• **Records supplied**:
------------------------------------

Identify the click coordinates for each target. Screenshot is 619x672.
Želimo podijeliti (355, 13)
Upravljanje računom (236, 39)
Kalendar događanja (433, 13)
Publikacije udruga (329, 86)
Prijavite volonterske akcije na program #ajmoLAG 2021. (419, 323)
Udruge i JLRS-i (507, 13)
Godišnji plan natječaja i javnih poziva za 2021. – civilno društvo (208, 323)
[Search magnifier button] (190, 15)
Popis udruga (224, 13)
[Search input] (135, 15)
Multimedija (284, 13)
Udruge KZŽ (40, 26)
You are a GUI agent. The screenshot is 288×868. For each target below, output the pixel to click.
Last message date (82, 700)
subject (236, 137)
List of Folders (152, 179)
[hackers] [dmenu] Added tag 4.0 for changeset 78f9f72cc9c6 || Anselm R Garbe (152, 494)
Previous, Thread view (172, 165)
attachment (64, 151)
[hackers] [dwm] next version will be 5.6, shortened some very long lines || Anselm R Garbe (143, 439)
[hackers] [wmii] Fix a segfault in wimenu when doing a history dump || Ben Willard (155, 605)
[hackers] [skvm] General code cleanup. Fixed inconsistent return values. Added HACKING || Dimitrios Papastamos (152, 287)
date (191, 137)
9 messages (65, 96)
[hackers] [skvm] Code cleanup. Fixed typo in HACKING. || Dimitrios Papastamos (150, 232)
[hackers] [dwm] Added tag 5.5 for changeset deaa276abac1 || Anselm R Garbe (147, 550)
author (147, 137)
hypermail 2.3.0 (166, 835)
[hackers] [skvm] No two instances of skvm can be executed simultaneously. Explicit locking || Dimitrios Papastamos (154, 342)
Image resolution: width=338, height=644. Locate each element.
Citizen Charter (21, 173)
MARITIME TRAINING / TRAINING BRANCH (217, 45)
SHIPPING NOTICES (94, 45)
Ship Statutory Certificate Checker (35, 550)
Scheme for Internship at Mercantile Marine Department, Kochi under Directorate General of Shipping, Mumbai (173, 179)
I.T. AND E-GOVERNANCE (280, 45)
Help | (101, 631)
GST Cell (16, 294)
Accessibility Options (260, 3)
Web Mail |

------------------------------------

• **Goal**:
Update all the lines above, replacing "Anselm R Garbe" with "A. R. Garbe" wherever it occurs. Leave everything else unchanged.

• **Response to the task**:
Identify the click coordinates for each target. Screenshot is 619x672.
Želimo podijeliti (355, 13)
Upravljanje računom (236, 39)
Kalendar događanja (433, 13)
Publikacije udruga (329, 86)
Prijavite volonterske akcije na program #ajmoLAG 2021. (419, 323)
Udruge i JLRS-i (507, 13)
Godišnji plan natječaja i javnih poziva za 2021. – civilno društvo (208, 323)
[Search magnifier button] (190, 15)
Popis udruga (224, 13)
[Search input] (135, 15)
Multimedija (284, 13)
Udruge KZŽ (40, 26)
You are a GUI agent. The screenshot is 288×868. For each target below, output the pixel to click.
Last message date (82, 700)
subject (236, 137)
List of Folders (152, 179)
[hackers] [dmenu] Added tag 4.0 for changeset 78f9f72cc9c6 || A. R. Garbe (152, 494)
Previous, Thread view (172, 165)
attachment (64, 151)
[hackers] [dwm] next version will be 5.6, shortened some very long lines || A. R. Garbe (143, 439)
[hackers] [wmii] Fix a segfault in wimenu when doing a history dump || Ben Willard (155, 605)
[hackers] [skvm] General code cleanup. Fixed inconsistent return values. Added HACKING || Dimitrios Papastamos (152, 287)
date (191, 137)
9 messages (65, 96)
[hackers] [skvm] Code cleanup. Fixed typo in HACKING. || Dimitrios Papastamos (150, 232)
[hackers] [dwm] Added tag 5.5 for changeset deaa276abac1 || A. R. Garbe (147, 550)
author (147, 137)
hypermail 2.3.0 (166, 835)
[hackers] [skvm] No two instances of skvm can be executed simultaneously. Explicit locking || Dimitrios Papastamos (154, 342)
Image resolution: width=338, height=644. Locate each element.
Citizen Charter (21, 173)
MARITIME TRAINING / TRAINING BRANCH (217, 45)
SHIPPING NOTICES (94, 45)
Ship Statutory Certificate Checker (35, 550)
Scheme for Internship at Mercantile Marine Department, Kochi under Directorate General of Shipping, Mumbai (173, 179)
I.T. AND E-GOVERNANCE (280, 45)
Help | (101, 631)
GST Cell (16, 294)
Accessibility Options (260, 3)
Web Mail |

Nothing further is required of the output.